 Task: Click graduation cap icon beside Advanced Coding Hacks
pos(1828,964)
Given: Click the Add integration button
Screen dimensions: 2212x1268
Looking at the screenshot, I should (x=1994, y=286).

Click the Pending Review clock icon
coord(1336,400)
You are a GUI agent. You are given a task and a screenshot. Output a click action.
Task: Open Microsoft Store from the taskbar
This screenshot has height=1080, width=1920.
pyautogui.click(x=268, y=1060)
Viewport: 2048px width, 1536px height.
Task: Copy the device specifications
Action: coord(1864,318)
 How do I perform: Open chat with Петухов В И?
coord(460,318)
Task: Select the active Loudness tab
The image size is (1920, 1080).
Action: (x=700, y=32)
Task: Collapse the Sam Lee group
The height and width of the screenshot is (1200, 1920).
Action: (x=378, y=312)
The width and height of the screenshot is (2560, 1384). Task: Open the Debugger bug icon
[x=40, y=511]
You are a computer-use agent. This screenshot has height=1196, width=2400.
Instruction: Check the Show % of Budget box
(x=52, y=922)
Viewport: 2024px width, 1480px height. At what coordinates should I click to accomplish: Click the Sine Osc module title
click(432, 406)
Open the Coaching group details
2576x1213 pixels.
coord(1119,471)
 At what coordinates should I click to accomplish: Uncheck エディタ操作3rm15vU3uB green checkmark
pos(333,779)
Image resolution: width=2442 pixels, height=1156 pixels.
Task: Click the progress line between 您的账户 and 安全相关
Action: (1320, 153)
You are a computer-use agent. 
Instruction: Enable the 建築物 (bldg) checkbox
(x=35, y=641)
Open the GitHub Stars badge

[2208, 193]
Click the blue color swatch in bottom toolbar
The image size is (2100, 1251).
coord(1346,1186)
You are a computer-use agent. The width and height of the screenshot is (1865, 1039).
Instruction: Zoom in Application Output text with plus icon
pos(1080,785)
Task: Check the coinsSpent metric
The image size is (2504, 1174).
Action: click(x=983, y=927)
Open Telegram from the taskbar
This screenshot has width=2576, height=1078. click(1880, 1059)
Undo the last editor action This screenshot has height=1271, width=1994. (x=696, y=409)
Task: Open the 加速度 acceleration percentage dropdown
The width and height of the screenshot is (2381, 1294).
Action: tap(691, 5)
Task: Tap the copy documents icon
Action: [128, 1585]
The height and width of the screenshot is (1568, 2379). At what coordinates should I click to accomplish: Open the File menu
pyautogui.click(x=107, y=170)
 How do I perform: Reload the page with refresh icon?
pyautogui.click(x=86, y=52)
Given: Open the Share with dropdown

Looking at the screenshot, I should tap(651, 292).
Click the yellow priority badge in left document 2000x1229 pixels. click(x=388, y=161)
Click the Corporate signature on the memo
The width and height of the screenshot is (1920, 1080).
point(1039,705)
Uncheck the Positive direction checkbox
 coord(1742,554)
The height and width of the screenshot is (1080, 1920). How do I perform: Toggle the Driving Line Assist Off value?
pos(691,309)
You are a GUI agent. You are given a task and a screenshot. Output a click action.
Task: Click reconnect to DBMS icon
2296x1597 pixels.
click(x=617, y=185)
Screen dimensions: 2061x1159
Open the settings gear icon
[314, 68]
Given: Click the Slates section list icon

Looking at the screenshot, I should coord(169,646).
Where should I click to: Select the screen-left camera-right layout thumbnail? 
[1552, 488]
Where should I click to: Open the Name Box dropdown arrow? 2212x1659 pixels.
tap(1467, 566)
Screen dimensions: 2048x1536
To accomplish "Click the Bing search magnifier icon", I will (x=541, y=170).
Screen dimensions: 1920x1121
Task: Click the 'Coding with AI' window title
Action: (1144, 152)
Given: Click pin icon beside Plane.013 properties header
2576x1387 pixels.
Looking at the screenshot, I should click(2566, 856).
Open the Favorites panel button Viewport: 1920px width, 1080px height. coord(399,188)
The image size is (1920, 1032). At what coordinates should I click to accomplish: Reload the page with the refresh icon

- - - -

Task prompt: Using the listing above, show each line with the word "group" in it.

Exercise solution:
Task: Collapse the Sam Lee group
Open the Coaching group details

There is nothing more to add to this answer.